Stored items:
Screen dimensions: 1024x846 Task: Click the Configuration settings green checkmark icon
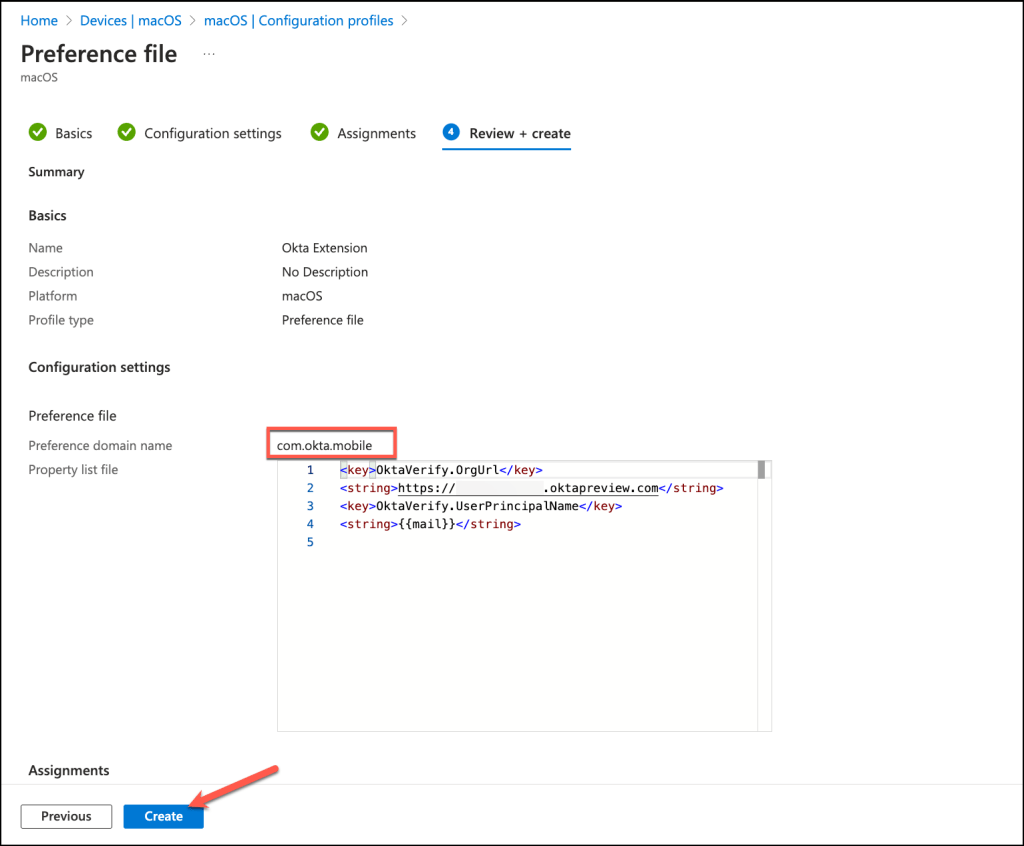pos(126,132)

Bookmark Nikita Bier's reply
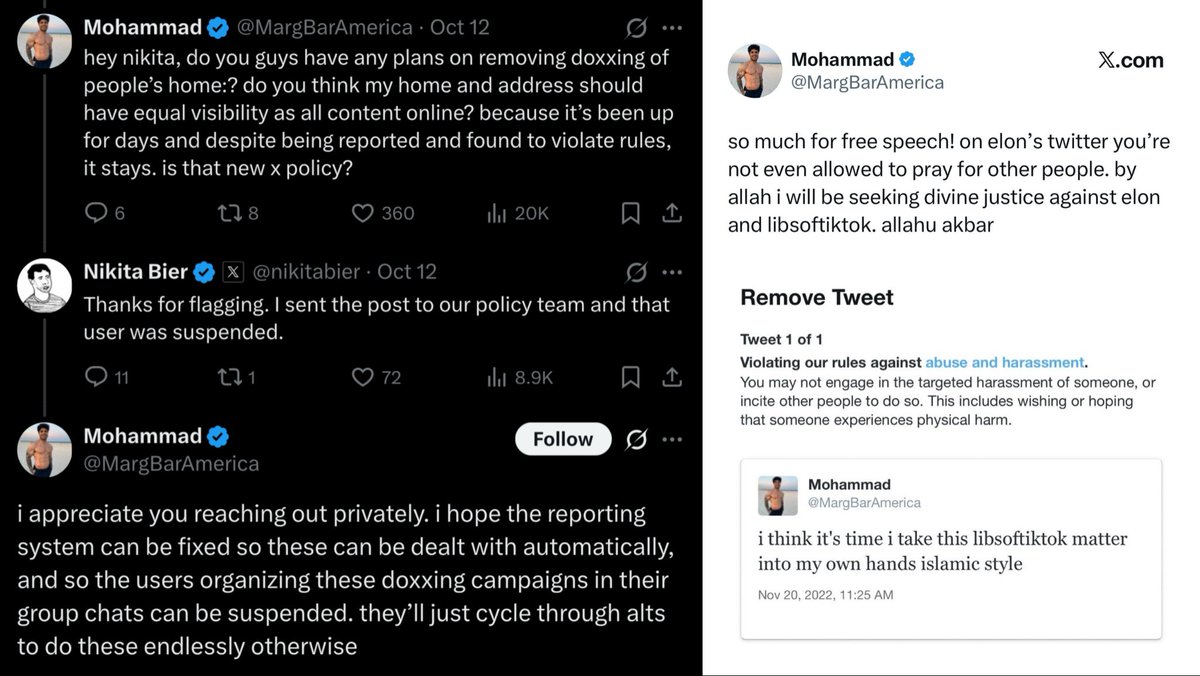(x=631, y=377)
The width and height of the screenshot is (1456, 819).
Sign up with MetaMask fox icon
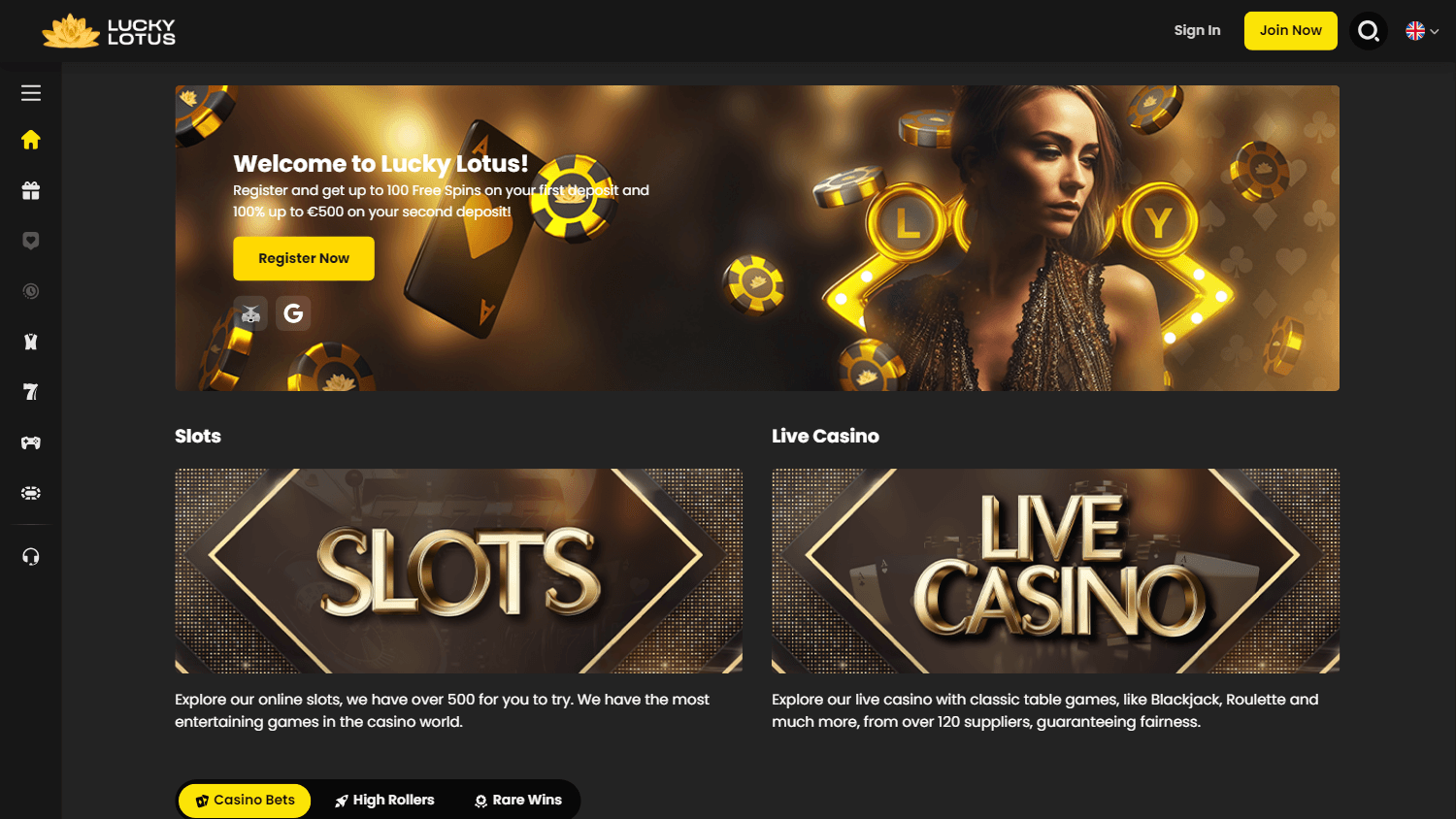(250, 313)
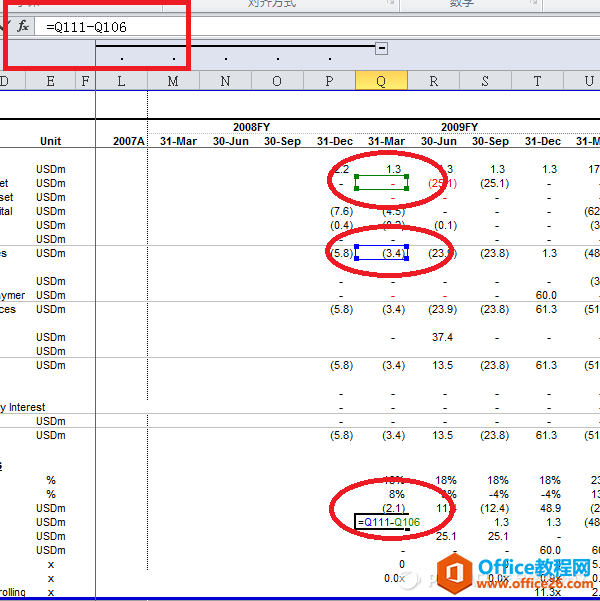Select column T header

537,81
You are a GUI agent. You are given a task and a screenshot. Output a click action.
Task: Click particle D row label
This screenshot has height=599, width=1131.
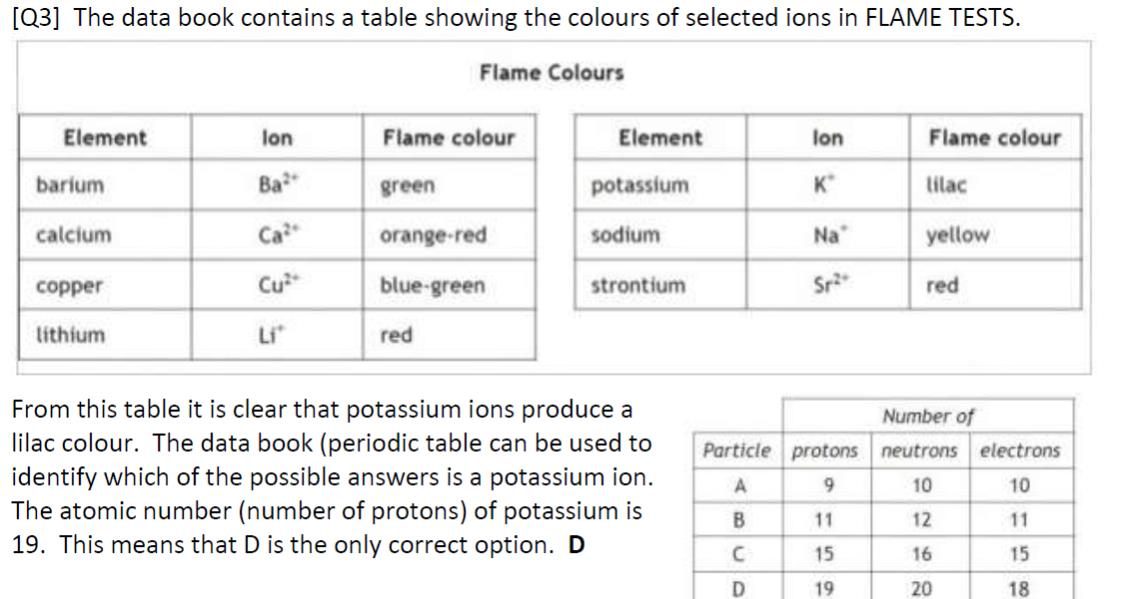pyautogui.click(x=738, y=589)
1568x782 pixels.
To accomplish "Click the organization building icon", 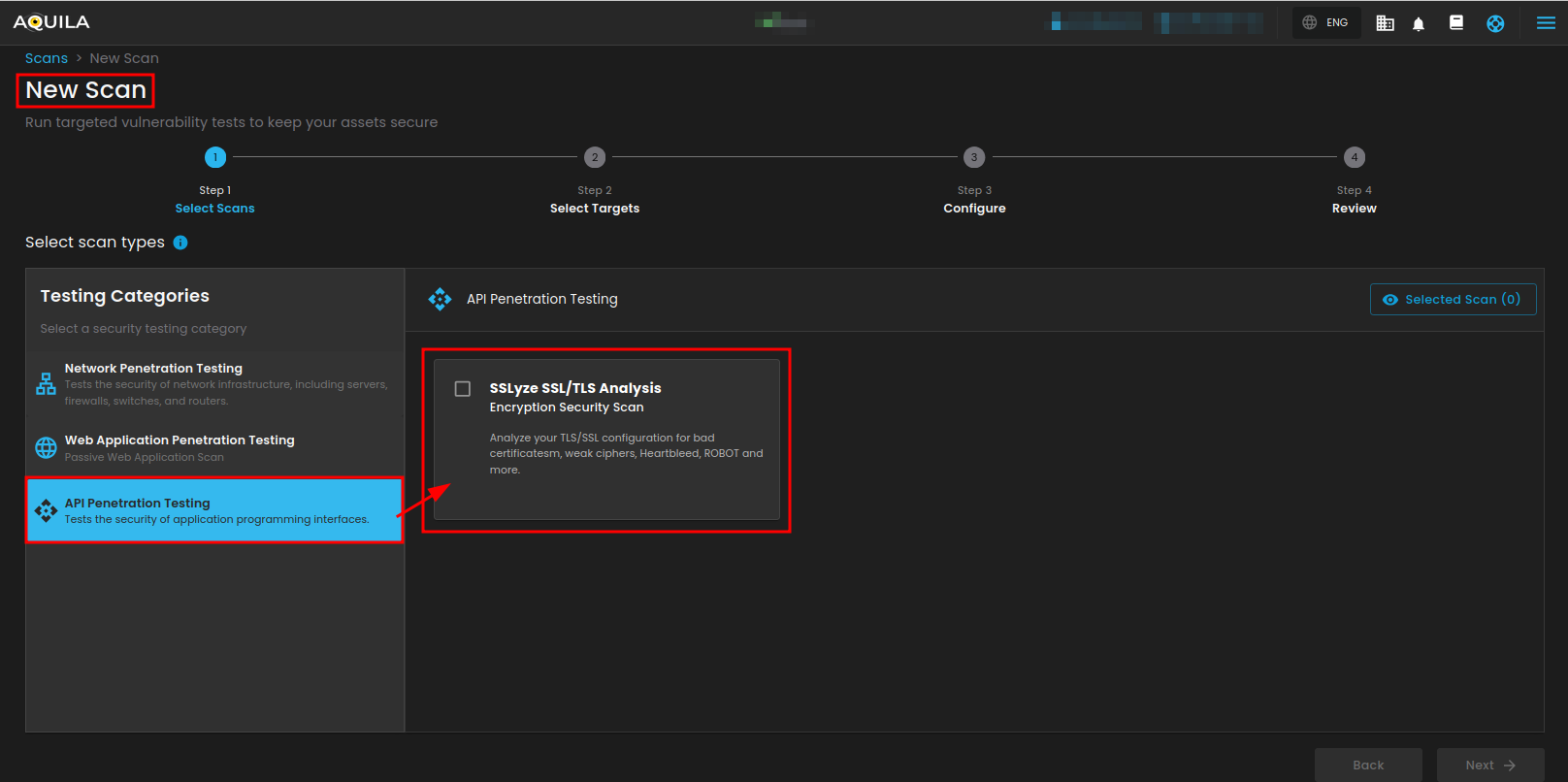I will 1385,23.
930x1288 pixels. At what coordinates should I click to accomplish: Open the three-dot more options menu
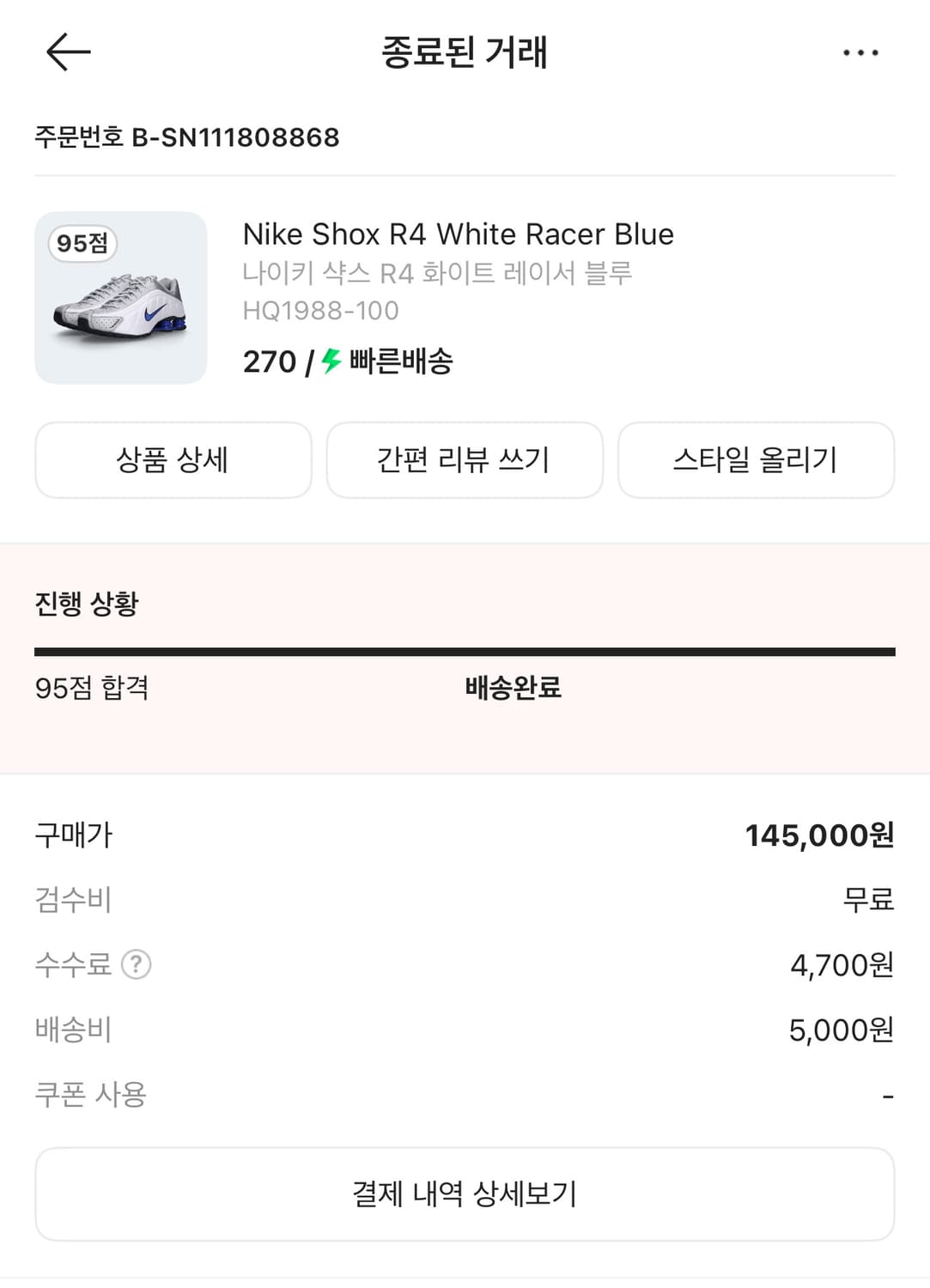point(860,53)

(Required work)
When you reach the line containing "930x1288 pixels. At" in the records above, write out that line and every line after it through the end, exactly, but omit the pictures.

(Exercise result)
930x1288 pixels. At what coordinates should I click to accomplish: Open the three-dot more options menu
point(860,53)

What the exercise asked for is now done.